04 August 2010

Have visa, will travel...and a state ID helps too.

So this is way after the fact, but I got my visa. If you look around you carefully you can see confetti, balloon shards, and other refuse left behind from the parade in my honor. Sorry I didn't take pictures, it was just all so wonderful and ecstatic.

Anyone who was talking with me the entire month of July knows how horrible the visa application process was. I was constantly checking various websites, calling automated systems that had no information and then trying to get said information from real people who would then refer me back to their automated accomplices in the destruction of my soul.

But I triumphed over the red tape, or whatever color it is in the UK, and on 7 July, 2010, a day which will live on in the annals of minuscule victories of the masses over the powers that be at the UK Border Agency, I received my visa. It was pasted ever so delicately in the pages of my passport, though the text is ever so slightly shifted so that labels and their information are not aligned properly.

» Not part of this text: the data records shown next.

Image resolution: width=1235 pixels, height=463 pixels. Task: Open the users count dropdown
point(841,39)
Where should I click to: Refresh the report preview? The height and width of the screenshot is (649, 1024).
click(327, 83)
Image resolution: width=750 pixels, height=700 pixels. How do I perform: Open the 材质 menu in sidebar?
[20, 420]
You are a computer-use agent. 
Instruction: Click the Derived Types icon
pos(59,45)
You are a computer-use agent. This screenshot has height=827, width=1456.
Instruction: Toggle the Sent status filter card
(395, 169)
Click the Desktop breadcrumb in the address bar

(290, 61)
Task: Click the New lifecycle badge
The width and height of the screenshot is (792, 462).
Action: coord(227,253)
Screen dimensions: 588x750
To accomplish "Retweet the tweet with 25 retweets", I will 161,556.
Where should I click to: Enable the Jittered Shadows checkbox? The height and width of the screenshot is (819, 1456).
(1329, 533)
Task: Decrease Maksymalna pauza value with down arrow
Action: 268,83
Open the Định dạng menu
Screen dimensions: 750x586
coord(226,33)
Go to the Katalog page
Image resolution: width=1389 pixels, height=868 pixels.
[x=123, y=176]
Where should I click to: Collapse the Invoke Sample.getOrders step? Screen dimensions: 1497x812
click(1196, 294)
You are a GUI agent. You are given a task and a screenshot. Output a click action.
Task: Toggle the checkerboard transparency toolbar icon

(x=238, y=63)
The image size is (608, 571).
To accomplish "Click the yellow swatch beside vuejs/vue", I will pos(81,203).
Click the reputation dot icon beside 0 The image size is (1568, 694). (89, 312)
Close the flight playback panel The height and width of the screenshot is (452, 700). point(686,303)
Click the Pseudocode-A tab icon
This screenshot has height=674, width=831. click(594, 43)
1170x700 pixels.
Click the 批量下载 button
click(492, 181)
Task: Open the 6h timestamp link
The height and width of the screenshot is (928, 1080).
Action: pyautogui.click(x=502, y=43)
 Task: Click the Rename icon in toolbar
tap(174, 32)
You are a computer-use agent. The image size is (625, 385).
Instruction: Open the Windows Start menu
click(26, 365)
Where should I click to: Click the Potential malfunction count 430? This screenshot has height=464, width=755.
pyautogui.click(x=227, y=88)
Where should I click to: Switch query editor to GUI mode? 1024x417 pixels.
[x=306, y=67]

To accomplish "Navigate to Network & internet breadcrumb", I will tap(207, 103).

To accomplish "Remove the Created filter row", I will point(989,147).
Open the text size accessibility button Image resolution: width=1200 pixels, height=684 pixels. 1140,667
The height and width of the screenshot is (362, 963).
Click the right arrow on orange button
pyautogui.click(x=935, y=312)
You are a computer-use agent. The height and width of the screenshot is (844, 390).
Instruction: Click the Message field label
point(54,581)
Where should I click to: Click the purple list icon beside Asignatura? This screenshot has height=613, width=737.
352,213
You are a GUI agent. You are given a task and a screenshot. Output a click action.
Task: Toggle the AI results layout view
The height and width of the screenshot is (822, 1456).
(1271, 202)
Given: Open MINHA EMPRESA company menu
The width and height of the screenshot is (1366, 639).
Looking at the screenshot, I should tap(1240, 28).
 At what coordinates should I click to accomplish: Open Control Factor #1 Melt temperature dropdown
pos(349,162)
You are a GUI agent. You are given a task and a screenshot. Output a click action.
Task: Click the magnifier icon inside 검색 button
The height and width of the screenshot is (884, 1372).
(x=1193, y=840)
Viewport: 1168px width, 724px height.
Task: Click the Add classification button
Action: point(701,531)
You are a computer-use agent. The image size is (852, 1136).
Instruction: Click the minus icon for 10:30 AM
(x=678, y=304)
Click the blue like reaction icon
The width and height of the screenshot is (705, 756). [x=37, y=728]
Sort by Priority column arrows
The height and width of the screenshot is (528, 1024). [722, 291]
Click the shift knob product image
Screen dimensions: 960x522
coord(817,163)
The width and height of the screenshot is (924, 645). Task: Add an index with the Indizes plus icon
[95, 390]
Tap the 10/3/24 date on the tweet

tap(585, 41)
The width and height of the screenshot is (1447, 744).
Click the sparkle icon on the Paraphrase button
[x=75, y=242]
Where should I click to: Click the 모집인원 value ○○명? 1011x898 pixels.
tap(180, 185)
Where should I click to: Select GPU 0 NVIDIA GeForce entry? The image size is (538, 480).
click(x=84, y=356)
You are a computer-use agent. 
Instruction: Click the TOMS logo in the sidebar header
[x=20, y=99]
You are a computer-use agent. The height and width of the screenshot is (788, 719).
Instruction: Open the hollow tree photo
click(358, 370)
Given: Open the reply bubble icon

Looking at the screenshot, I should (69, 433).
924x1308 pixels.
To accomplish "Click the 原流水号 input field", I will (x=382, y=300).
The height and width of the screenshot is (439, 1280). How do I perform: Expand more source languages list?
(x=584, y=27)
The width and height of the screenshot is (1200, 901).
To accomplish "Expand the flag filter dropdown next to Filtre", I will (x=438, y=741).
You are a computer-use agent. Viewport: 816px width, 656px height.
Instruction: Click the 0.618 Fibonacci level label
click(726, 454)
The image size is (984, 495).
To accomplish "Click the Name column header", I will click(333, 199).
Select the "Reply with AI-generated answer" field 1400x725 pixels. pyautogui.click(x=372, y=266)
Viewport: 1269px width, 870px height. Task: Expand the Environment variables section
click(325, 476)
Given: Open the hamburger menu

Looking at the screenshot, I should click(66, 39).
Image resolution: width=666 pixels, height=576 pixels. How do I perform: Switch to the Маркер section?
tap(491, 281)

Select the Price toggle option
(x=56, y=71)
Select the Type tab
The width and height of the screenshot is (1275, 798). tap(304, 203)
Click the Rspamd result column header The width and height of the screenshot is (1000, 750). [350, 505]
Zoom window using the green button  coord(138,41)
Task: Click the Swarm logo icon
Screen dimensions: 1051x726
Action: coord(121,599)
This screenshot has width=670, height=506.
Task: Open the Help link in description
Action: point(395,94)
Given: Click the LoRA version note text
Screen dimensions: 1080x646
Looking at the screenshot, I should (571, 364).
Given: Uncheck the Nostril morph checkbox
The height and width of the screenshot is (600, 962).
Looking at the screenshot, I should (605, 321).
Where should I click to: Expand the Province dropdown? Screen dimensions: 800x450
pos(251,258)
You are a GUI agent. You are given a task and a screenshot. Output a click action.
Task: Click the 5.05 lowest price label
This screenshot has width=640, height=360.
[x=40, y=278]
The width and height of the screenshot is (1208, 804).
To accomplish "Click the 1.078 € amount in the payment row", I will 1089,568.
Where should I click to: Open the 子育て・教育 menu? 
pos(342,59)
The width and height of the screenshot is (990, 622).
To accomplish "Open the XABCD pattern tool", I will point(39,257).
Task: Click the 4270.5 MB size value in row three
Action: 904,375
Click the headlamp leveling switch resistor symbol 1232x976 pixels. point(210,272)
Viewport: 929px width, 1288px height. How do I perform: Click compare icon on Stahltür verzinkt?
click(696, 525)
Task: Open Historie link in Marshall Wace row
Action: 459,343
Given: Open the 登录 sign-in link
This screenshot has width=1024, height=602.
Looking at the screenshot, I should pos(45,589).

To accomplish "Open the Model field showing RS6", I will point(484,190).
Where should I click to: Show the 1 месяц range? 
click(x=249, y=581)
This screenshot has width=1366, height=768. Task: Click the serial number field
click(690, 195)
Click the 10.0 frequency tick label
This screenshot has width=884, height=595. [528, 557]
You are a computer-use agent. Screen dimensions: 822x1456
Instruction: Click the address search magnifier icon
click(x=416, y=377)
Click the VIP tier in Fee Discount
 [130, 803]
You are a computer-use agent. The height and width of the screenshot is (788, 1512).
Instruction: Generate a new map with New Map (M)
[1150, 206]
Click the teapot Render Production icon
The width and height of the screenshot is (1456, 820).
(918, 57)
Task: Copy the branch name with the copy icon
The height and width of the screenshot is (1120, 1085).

So for a short while, I was feeling rather dandy, if I do say so myself. I had triumphed, I was a visa application pro. I helped at least three other girls with their applications, I answered their emails thoroughly and magnanimously, delighting in my ability to help them ::cue "Poor Unfortunate Souls"::

But then.

Disaster struck.

And by disaster, yes, I mean heaving to go to the MVA (the same thing as the DMV for everyone not in weird states like Maryland). How astute of you to perceive that.

At least with the visa I could be frustrated in the comfort of my own home, with the good kind of toilet paper.

In any case, Mom and I had done our research...or so we thought. It was a perfectly normal Saturday morning on 24 July when we went to the MVA, one big happy family, though sadly without Sister the Elder. Papa needed to renew his license and I needed to get my state ID since my permit will expire next year and it has that obnoxious red box around my face that says "YOU ARE NOT 21 YOU CANNOT DRINK OR HAVE A LIFE, MEASLY PEON AND SCUM OF THE EARTH JUDGED SOLELY BY YOUR AGE." Now is NOT the time to make some snide comment about my lack of a driver's license. Shut up.

But I digress. Anyway, we got our tickets. We waited. For over two hours. My number finally gets called, "VICTORY IS MINE!" I say to myself, oh foolish child that I am. After all, I was in the MVA where time is forever lost and souls are dulled by the automated number counter. I got up to the counter and handed the lady my materials, as they were all in order and ready to go. BUT NO! She said, much less dramatically, the law had changed! And she pointed to a bland piece of paper taped to the divider next to her. The new law stated that over-the-counter IDs could only be given to adults under certain circumstances.

Please consider, for a moment, that minors (ie, people who don't REALLY need IDs) can get an over-the-counter ID no matter what. But an adult has to wait to get his/hers in the mail. Um...

What?

Anyway, one of the ways to get an over-the-counter ID is if you are traveling in less than 20 days, which I was. But I needed to have a printed itinerary, which I did not. In a last-ditch attempt to change my fate, I asked the lady if I could simply pull up my itinerary on her screen.

I need not say what her answer was. Instead, I will continue the story, which brings us to the following Tuesday, 27 July. My dearest mother took the day off work to drive me around to my various doctors' appointments and, yes, to deal with this ID crisis. Anyone familiar with current events would know that the previous Sunday there was a huge storm, knocking out much of the power in Montgomery County and surrounding environs. Our house still didn't have power. And neither did the MVA Express where I was hoping to get my ID.

So guess where I went next? Back to the Depths of Hell, from which Dante was mercifully spared. Another few hours went by and I got my ID. I know, anti-climactic, right? My picture is nice, my digitally-collected signature is ugly...but that's about it. It'll go nicely with my passport with the visa and ISIC card from UNESCO.

I am officially identifiable.


1 comment:

  1. should you really have your whole name on there??